[Listed entries — start]

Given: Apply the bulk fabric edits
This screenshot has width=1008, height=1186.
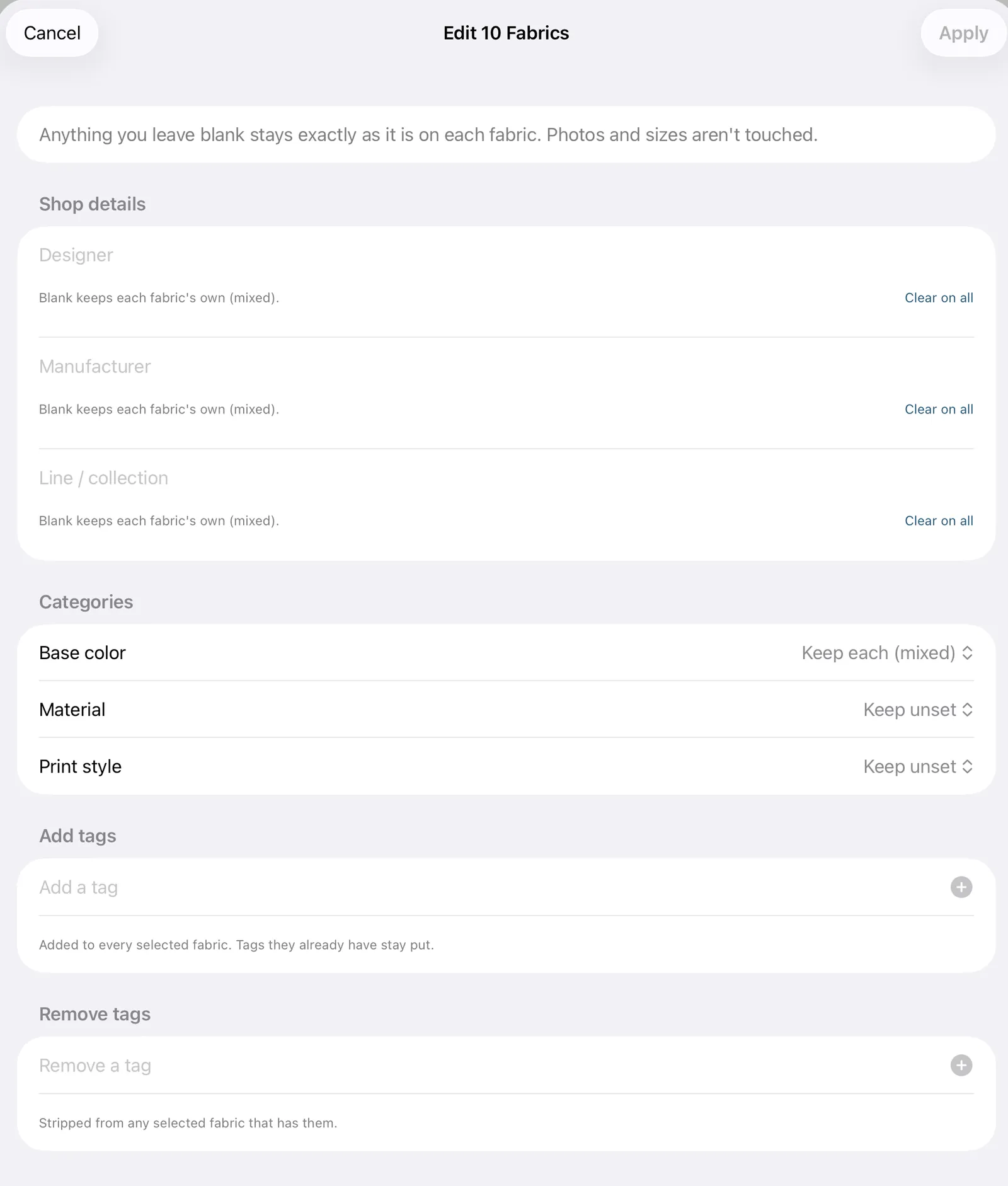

[Listed entries — finish]
[Listed entries — start]

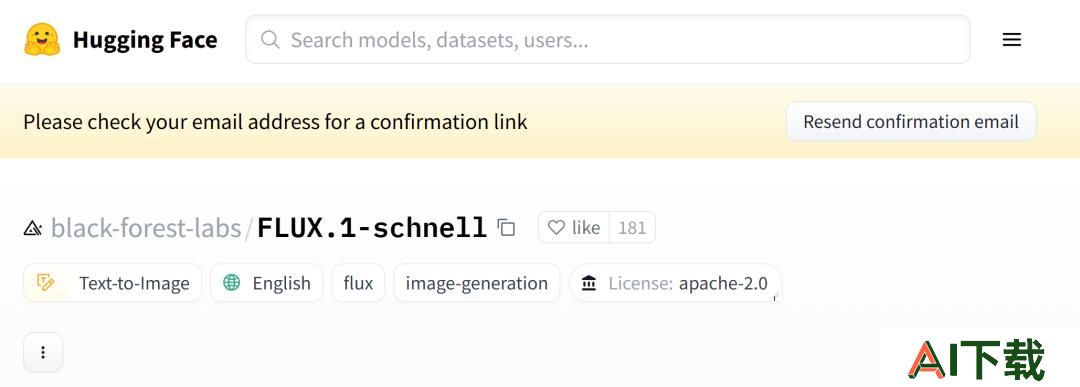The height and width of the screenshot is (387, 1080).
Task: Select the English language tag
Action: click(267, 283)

[Listed entries — finish]

Your task
Please output the lines of the listing above that fall in the stretch from the one with "Given: Apply the bulk fabric edits" through the one with "This screenshot has width=1008, height=1186.", exactly and only those.

Answer below
Given: Apply the bulk fabric edits
This screenshot has width=1008, height=1186.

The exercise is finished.